Freeing init memory: 100K
Warning: unable to open an initial console.
Kernel panic - not syncing: No init found. Try passing init= option to kernel.

pinniped 08-22-2008 06:55 AM

Your 'initrd' image needs to have a console node in the /dev directory - so check your initrd image, not just your final root filesystem.

When the scripts in the initrd image have set up the system, the final root filesystem is mounted (already done in your log above) and then control is passed to the 'init' program which becomes the mother of all processes. Check the 'init' script in your initrd image to see what it is trying to invoke. This can be just about anything from a custom 'init' program to invoking 'busybox' as 'init'.

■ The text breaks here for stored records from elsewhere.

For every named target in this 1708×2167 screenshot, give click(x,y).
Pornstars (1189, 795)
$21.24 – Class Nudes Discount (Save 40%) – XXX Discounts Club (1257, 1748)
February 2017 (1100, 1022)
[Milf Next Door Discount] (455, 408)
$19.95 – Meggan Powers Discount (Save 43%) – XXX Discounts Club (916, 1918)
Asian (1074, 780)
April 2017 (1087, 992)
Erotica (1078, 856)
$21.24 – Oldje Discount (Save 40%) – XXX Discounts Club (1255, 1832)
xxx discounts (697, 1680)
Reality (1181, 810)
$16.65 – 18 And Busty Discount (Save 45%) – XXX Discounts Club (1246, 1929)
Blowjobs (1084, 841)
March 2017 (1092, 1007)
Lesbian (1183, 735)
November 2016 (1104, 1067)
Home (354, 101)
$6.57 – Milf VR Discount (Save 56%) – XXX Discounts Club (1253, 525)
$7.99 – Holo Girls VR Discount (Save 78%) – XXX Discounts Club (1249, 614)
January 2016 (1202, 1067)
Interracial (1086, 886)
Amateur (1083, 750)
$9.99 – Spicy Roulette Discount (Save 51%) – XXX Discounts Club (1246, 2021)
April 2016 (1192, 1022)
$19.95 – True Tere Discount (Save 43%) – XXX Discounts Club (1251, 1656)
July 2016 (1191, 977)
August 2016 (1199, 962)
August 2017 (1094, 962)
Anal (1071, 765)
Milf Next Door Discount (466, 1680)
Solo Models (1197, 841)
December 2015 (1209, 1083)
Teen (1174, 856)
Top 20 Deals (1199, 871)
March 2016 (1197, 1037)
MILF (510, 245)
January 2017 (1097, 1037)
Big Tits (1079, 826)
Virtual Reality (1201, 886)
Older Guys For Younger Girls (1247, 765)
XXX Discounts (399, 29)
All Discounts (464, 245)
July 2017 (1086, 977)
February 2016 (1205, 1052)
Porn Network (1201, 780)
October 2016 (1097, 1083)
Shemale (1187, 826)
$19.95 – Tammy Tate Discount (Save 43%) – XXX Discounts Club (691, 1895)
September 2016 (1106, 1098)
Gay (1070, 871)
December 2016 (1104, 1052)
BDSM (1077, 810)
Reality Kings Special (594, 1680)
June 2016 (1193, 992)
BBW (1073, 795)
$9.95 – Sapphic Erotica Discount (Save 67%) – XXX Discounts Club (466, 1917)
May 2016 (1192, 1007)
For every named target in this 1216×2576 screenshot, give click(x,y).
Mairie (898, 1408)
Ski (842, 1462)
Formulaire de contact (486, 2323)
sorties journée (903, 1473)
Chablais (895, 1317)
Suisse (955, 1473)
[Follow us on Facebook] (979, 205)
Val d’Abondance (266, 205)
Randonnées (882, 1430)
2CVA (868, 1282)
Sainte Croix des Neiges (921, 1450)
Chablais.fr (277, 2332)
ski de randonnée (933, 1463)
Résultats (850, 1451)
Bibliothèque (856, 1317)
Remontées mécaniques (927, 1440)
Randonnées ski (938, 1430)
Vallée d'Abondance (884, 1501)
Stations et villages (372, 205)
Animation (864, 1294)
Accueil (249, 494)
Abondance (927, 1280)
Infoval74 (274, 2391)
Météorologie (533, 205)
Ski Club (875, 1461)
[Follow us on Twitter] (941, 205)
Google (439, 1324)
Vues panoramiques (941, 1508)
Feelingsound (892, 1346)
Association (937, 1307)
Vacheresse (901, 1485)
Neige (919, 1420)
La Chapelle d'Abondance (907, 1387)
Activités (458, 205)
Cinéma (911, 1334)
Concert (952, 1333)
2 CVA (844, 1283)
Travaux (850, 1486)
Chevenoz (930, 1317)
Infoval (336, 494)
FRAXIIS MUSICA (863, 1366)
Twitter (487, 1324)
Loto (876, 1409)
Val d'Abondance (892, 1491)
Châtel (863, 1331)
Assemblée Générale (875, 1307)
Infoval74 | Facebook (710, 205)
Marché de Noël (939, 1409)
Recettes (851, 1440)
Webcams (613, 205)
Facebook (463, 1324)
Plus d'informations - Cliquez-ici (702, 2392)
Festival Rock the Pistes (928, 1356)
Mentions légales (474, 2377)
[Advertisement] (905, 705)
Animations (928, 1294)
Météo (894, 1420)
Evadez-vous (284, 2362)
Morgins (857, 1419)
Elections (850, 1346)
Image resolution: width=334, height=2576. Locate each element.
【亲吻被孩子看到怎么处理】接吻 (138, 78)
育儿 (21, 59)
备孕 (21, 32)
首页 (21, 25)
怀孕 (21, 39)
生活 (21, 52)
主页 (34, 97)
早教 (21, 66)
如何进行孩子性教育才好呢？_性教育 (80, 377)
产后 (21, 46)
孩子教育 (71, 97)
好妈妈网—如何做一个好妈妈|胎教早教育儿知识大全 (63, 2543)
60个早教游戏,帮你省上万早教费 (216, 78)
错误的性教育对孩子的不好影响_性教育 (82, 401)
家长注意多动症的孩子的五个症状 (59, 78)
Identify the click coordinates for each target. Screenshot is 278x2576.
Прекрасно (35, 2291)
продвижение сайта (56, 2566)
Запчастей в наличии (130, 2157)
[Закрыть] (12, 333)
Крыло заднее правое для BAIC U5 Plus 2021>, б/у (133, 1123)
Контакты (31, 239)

What we know from your log: a partition is mounted as the root filesystem (is it the correct partition?) and that the 'init' program cannot be found (the initrd 'init' script often checks for /init and /sbin/init). So you need to figure out what went wrong.

Agrouf 08-22-2008 08:19 AM

Is there an init command on that machine?
Are you using an initrd file?

PTrenholme 08-22-2008 10:37 AM

From the output you posted, your initial command line is mem=64M console=ttyS0,115200 initrd=0x21100000,3145728 root
=/dev/ram0 rw
. That's pointing your system console to ttyS0, an attached serial terminal (IIRC). So, if you don't have a terminal attached to your serial port, you shouldn't be surprised when it fails to boot.

I note that the system appears to have a couple USB ports (probably version 1 ports), so you could try a USB boot from a memory stick or (if you have a CD drive on the system -- I didn't see any mention of one) you could download a "Live CD" from some (older, perhaps?) distribution and see what happens when you boot from it.

Mara 08-22-2008 02:33 PM

Moderator note: two threads, each with answers, have been merged. Please post your next question only once.